日蝕
もしかしたら、芽衣はその翌日に苺味を食べたかもしれないし、それに芽衣は特別食い意地がはってたわけでもない。

 

 なのに、なぜか祖母の手に握られた、薄桃色の氷菓子が十数年たった今でも、普段は気づかれないように脳裏にそっと寄り添って、たまに顔を出しては、芽衣を不味くて生ぬるい水を飲んだような気にさせる。


 海斗は違った。捨てるもの、大事にとっておくもの、と峻別するのが昔からうまかった。
 


 あれは、学年までは、はっきり覚えていないけれど、小学生の時の秋の遠足の前日。もう一つの「なんでもない日常」。

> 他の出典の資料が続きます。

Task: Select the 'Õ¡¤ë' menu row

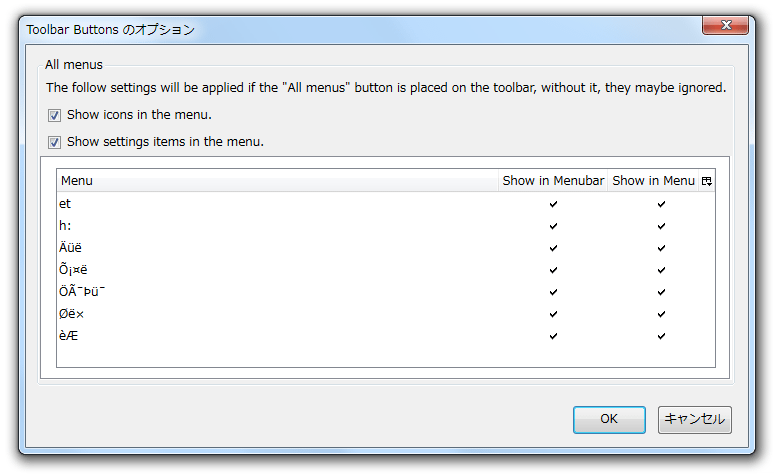Action: [x=386, y=270]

 遠足のお菓子は300円まで。わら半紙に印刷された学級通信に「300」という数字が、太字で書かれていたので、お母さんが私に手渡したのも、海斗のおばちゃんが海斗に手渡したのも300円。

 


 選ぶことの苦手な芽衣は、300円をぎゅっと爪が手に食い込むくらい握り締め、目の前に並ぶ色鮮やかなパッケージをまとったお菓子たちを長いこと、じっと睨んでいた。



 下唇をかみ締めながら、ときどき、これに決めようかと手を伸ばすものの触れる前に、別の方がいいかもしれないと引っ込めてしまう。
 


 全部、得ることができたらいいのに。欲張りだったわけじゃないと思う。何かを捨てるのが、苦手なだけだったのだ。